説明

エンコーダ補正装置

【課題】モータ取り付け時のヒューマンエラーや、エンコーダ間の同心度悪化による補正精度の悪化を抑えるとともに、生産性の向上を図ることができるエンコーダ補正装置を得ること。
【解決手段】エンコーダ補正装置は、被試験モータ2の位置検出を行う被試験エンコーダ1を補正するエンコーダ補正装置であって、基準エンコーダ4と、基準エンコーダに取り付けられて、被試験モータのモータシャフト6と基準エンコーダの中心軸とを連結させる連結部5,7と、基準エンコーダの中心軸に垂直な面に沿って基準エンコーダを自由に移動可能に支持する支持部3と、を備える。

【発明の詳細な説明】
【技術分野】
【0001】
本発明は、エンコーダ補正装置に関する。
【背景技術】
【0002】
被試験モータ駆動による被試験エンコーダ補正方式として、被試験エンコーダよりも高精度な基準エンコーダと被試験モータを水平台に設置し、手動カップリングを介して同心に接続し、被試験モータ駆動時に両エンコーダの位置データを同時サンプリングし補正データを提供する方法がある。

作業内容:
上の本文の【解決手段】によると、エンコーダ補正装置が備える構成要素は何ですか？すべて符号付きで挙げてください。

資料:
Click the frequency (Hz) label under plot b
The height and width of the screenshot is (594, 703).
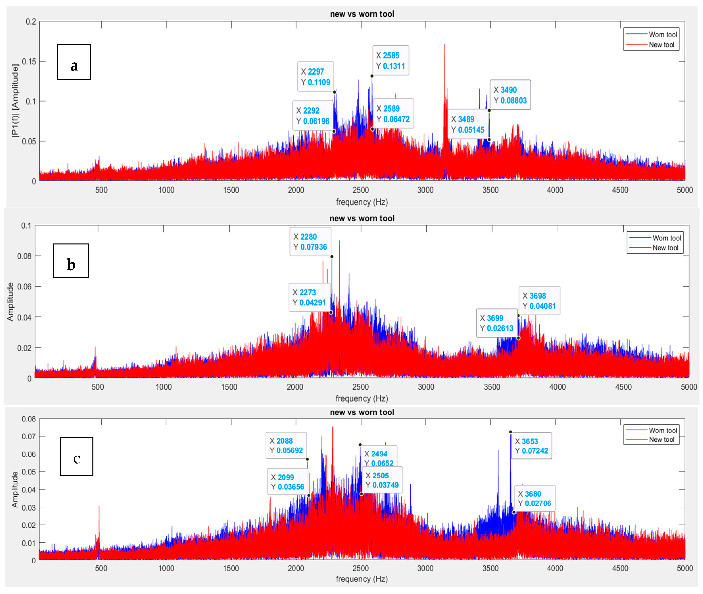[362, 398]
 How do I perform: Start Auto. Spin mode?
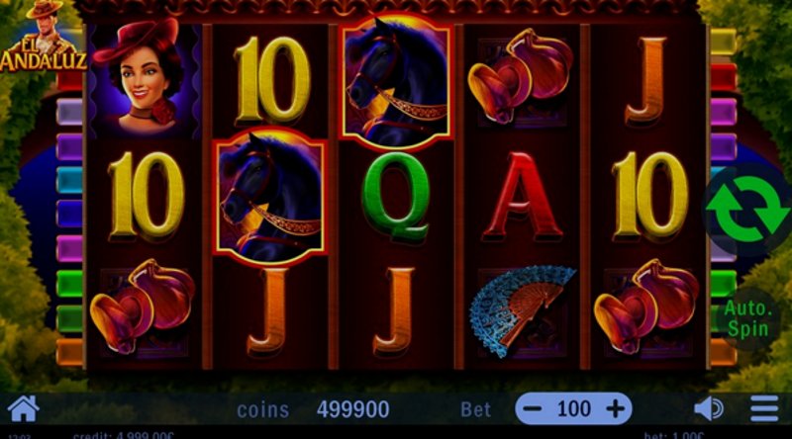[x=747, y=318]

出力結果:
- 基準エンコーダ4
- 連結部5,7
- 支持部3